* Begin DATASET *
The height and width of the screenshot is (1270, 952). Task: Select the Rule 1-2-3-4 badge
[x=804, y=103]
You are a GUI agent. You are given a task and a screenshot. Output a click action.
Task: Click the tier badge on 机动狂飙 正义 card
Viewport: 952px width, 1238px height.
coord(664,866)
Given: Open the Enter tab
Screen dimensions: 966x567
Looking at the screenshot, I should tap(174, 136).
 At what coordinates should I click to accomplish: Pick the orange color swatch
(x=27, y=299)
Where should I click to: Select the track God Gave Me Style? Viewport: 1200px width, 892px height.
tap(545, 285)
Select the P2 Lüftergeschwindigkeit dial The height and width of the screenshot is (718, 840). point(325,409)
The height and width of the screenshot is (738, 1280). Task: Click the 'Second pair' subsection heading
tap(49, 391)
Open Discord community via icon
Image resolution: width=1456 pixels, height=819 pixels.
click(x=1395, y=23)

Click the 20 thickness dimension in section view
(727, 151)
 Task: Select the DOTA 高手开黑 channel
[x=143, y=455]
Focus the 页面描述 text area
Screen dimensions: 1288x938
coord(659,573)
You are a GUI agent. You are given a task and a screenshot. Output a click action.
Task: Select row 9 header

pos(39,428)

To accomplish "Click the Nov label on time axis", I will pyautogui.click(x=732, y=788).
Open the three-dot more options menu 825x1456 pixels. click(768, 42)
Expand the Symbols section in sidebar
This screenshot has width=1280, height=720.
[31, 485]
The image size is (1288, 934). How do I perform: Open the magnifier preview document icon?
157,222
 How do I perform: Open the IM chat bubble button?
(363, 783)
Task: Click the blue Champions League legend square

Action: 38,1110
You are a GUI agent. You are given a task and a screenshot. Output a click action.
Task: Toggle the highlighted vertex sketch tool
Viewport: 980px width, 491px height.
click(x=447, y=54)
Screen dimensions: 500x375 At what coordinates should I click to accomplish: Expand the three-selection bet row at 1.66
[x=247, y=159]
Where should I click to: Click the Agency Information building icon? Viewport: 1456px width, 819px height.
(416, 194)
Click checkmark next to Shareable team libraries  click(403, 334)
* End DATASET *
WHAT THE TASK REQUIRES: Revise all the entries, changing every "Screen dimensions" to "Screen size" and keeping everything else as it is.

RESPONSE TO THE EXERCISE:
The height and width of the screenshot is (1270, 952). Task: Select the Rule 1-2-3-4 badge
[x=804, y=103]
You are a GUI agent. You are given a task and a screenshot. Output a click action.
Task: Click the tier badge on 机动狂飙 正义 card
Viewport: 952px width, 1238px height.
coord(664,866)
Given: Open the Enter tab
Screen size: 966x567
Looking at the screenshot, I should tap(174, 136).
 At what coordinates should I click to accomplish: Pick the orange color swatch
(x=27, y=299)
Where should I click to: Select the track God Gave Me Style? Viewport: 1200px width, 892px height.
tap(545, 285)
Select the P2 Lüftergeschwindigkeit dial The height and width of the screenshot is (718, 840). point(325,409)
The height and width of the screenshot is (738, 1280). Task: Click the 'Second pair' subsection heading
tap(49, 391)
Open Discord community via icon
Image resolution: width=1456 pixels, height=819 pixels.
click(x=1395, y=23)

Click the 20 thickness dimension in section view
(727, 151)
 Task: Select the DOTA 高手开黑 channel
[x=143, y=455]
Focus the 页面描述 text area
Screen size: 1288x938
coord(659,573)
You are a GUI agent. You are given a task and a screenshot. Output a click action.
Task: Select row 9 header

pos(39,428)

To accomplish "Click the Nov label on time axis", I will pyautogui.click(x=732, y=788).
Open the three-dot more options menu 825x1456 pixels. click(768, 42)
Expand the Symbols section in sidebar
This screenshot has width=1280, height=720.
[31, 485]
The image size is (1288, 934). How do I perform: Open the magnifier preview document icon?
157,222
 How do I perform: Open the IM chat bubble button?
(363, 783)
Task: Click the blue Champions League legend square

Action: 38,1110
You are a GUI agent. You are given a task and a screenshot. Output a click action.
Task: Toggle the highlighted vertex sketch tool
Viewport: 980px width, 491px height.
click(x=447, y=54)
Screen size: 500x375 At what coordinates should I click to accomplish: Expand the three-selection bet row at 1.66
[x=247, y=159]
Where should I click to: Click the Agency Information building icon? Viewport: 1456px width, 819px height.
(416, 194)
Click checkmark next to Shareable team libraries  click(403, 334)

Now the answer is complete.